Items from a dataset:
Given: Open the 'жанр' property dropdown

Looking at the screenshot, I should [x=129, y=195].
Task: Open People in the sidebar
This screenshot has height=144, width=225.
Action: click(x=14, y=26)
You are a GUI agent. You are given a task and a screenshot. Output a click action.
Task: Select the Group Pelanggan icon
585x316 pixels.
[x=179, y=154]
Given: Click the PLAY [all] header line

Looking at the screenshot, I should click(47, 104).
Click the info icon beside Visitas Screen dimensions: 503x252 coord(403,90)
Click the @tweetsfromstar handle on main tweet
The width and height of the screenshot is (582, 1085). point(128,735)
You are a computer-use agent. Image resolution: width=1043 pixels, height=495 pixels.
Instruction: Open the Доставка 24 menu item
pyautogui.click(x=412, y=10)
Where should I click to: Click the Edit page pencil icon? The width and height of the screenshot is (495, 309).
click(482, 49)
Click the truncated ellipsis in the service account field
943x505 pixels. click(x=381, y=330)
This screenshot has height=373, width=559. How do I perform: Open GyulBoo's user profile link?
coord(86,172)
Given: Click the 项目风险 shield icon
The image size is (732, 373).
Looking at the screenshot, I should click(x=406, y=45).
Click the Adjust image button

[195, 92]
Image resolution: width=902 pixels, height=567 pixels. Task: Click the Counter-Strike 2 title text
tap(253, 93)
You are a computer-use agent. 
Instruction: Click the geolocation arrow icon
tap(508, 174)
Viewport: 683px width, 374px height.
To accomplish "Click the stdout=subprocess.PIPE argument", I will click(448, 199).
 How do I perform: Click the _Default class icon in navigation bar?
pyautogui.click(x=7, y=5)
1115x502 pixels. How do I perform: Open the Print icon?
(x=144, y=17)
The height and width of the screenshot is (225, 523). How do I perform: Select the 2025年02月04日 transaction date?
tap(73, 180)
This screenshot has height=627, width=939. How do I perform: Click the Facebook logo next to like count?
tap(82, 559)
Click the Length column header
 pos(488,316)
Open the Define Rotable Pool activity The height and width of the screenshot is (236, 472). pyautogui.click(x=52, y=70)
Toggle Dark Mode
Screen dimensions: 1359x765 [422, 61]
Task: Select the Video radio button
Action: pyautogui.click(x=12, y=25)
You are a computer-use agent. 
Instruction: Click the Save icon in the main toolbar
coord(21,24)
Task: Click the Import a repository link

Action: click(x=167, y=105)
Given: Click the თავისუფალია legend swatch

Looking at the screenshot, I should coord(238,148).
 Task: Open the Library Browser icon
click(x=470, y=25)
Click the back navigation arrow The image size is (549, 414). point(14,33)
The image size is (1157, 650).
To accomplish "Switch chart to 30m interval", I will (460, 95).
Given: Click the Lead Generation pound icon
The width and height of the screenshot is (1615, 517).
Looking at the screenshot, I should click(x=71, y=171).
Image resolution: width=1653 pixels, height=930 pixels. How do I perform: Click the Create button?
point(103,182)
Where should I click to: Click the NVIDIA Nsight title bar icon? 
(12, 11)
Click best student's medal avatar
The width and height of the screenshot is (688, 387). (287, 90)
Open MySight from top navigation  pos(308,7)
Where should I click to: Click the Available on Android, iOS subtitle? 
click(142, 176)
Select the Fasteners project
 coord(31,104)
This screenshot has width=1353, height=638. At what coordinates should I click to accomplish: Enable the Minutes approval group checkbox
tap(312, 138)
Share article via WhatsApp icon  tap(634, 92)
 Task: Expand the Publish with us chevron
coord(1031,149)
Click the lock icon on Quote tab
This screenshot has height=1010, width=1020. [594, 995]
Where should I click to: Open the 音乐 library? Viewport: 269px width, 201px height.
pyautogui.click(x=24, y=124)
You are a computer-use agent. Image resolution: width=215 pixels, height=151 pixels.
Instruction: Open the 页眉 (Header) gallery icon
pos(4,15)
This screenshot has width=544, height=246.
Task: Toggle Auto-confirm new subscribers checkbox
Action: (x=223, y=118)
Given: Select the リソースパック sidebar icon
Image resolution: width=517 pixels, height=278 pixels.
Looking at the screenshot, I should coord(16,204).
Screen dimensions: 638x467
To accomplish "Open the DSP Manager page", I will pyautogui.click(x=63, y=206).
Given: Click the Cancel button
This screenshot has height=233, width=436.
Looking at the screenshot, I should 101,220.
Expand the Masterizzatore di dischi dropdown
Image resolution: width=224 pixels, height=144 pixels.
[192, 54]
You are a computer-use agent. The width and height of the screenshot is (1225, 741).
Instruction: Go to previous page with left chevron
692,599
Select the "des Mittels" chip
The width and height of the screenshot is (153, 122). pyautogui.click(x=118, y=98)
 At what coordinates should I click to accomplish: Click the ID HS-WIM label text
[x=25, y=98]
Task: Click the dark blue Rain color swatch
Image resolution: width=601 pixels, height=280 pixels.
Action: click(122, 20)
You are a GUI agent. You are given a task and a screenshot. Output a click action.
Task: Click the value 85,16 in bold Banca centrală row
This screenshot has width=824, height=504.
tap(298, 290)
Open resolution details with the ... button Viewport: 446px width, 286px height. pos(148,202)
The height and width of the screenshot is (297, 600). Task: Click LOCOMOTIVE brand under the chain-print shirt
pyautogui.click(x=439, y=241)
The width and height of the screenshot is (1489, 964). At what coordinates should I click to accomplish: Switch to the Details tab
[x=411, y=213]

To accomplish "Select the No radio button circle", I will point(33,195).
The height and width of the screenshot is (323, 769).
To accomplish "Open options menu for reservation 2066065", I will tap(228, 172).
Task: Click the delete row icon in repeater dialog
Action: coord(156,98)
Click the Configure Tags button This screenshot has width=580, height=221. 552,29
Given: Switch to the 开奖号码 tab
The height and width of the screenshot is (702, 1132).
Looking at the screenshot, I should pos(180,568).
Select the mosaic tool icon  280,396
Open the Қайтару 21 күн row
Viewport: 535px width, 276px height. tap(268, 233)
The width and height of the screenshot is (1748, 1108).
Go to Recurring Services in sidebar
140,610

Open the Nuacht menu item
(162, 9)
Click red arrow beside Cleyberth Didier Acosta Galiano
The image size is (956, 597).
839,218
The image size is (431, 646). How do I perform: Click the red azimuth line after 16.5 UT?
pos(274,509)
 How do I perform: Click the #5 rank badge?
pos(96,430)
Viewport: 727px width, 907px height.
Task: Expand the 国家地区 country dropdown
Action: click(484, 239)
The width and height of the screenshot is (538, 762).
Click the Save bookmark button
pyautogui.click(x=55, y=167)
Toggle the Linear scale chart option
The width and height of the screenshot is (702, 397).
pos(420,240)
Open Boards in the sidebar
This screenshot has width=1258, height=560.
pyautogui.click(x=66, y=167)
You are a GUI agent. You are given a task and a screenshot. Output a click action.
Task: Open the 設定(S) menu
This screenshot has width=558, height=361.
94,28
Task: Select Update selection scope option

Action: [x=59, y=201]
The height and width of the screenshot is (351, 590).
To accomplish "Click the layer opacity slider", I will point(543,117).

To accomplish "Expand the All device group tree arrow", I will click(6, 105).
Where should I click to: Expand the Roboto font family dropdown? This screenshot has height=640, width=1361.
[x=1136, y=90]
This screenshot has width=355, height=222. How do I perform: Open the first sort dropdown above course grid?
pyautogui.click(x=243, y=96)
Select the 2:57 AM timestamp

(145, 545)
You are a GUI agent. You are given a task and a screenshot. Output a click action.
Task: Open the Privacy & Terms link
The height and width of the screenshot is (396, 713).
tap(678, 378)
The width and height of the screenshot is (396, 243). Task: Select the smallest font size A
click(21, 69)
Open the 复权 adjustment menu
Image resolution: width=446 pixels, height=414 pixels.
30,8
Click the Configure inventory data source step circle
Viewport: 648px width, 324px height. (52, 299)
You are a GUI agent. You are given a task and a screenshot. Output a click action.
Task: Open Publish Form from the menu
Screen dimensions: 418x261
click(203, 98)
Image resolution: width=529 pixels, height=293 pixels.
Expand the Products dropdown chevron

_What is expected_
A single number is the answer here: how many lines above carry the string "computer"?

_Written answer_
5